It is estimated that between 100,000 to 150,000 people currently inject drugs in England [1, 2]. Investigations of samples from this population suggest that between a third and one half use the femoral vein (FV) in the groin as their main injecting site [3–5]. Groin injecting (GI) is associated with significant risks of injury to the FV and femoral artery (FA) and bacterial and blood borne viral infections . More serious medical complications such as deep vein thrombosis (DVT), pulmonary embolism, chronic venous disease (CVD) and compromise to the adjacent FA with consequent risk of gangrene have also been reported [7–10]. Groin injectors (GIs) are often unaware of these risks and consequently, tend to present late for treatment of injecting complications . Hospitalisation of drug users for infections and vascular damage caused by injecting drug use (IDU) has recently increased in England . Cessation of GI is related to greater treatment retention, but is also a function of more severe venous disease . This suggests that innovative approaches are needed, which can better engage people who inject in the FV, so that problems can be recognised and responded to more quickly and earlier cessation of GI can be promoted.
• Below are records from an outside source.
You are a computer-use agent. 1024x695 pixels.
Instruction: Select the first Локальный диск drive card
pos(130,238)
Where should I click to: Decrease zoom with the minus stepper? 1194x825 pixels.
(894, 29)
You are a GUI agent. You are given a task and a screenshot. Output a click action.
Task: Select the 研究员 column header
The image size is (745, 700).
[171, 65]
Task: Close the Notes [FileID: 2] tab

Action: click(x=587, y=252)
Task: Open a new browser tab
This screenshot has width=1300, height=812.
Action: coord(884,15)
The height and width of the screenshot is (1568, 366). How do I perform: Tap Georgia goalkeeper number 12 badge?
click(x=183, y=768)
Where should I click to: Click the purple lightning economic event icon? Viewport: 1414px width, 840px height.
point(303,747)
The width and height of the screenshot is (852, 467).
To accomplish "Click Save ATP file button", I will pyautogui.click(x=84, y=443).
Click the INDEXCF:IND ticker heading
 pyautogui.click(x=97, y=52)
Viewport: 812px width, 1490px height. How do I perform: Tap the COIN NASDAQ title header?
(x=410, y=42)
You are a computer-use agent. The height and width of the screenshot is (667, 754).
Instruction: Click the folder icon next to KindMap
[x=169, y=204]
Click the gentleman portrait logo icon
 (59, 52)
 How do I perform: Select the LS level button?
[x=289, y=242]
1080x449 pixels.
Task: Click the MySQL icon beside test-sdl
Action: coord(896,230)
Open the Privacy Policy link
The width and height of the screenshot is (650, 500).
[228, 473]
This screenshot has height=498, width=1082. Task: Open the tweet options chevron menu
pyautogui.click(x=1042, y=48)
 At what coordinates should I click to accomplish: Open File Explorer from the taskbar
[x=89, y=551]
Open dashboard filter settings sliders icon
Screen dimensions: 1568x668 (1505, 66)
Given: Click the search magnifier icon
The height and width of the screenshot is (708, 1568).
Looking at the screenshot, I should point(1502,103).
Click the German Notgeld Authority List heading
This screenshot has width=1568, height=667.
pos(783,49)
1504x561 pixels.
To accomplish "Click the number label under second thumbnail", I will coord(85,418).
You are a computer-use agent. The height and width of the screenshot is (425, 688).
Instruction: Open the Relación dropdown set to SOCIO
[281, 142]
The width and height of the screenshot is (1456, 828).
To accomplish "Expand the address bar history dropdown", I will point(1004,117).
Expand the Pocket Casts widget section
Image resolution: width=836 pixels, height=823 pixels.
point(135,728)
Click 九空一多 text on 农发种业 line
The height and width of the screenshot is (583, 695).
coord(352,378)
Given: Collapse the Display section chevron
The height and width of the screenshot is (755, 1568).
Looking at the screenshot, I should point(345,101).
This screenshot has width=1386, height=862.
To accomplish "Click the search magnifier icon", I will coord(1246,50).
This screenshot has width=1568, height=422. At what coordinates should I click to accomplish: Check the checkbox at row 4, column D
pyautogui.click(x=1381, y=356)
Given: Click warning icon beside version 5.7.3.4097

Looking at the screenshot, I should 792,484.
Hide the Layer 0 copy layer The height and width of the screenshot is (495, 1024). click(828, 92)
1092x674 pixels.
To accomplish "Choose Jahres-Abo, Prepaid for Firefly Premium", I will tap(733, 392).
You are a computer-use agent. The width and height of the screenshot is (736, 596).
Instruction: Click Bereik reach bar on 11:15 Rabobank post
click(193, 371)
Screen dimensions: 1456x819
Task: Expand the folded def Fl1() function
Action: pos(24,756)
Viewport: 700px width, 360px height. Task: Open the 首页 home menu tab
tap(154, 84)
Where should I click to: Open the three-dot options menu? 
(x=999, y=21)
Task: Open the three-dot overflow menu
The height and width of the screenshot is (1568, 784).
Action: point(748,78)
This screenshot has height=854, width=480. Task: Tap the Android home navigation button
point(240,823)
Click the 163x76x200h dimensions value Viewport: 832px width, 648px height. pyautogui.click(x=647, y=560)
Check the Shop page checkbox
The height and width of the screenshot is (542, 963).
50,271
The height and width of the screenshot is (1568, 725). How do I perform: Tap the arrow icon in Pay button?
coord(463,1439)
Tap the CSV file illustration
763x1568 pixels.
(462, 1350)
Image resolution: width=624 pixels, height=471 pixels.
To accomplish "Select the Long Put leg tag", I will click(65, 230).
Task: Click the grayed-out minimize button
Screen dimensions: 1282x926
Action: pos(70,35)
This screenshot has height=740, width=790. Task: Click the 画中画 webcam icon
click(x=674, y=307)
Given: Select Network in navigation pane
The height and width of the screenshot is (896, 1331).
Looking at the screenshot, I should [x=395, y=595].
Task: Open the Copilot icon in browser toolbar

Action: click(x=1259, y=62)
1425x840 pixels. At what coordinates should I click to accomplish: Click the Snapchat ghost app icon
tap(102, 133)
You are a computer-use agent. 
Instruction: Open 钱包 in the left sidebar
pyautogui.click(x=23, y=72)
Ultrasonography is a non-invasive procedure for investigating venous and arterial diseases . Ultrasound scanners use high frequency sound waves to produce two-dimensional anatomical images and spectral tracings that can demonstrate vein damage (scarring, narrowing or blockage by blood clot), arterial damage (e.g. aneurysm) as well as changes in venous and arterial blood flow. Ultrasonography is safe and the latest scanners are low cost, portable and capable of producing clear images [14, 15]. Ultrasound scanners are increasingly being used by non-radiologists to enhance the speed and accuracy of clinical examinations  but the benefits of the technology are yet to be evaluated in drug treatment settings.
Some drug treatment services offer harm reduction advice and information including leaflets to GIs [17, 18], but little is known about their effectiveness [19, 20]. In isolation, simple advice and information that cautions against GI may have limited efficacy. We hypothesized that ultrasound scanning might better engage injecting drug users in discussion about GI risks and help to improve our understanding of the patho-physiology of FV damage and CVD among GIs.
The new point-of-care ultrasound service was established to provide current and former GIs with easy access to ultrasound assessment of anatomical and functional status of FV segment at their groin injecting site(s). Referral pathways to relevant medical and surgical interventions were identified for patients experiencing complications of GI. This paper describes:
1. How the service was established, the operation of the service, the scanning procedure and the characteristics of clinic attendees.
2. The clinical presentation, ultrasound findings and a grading system for the types of FV damage identified among GIs.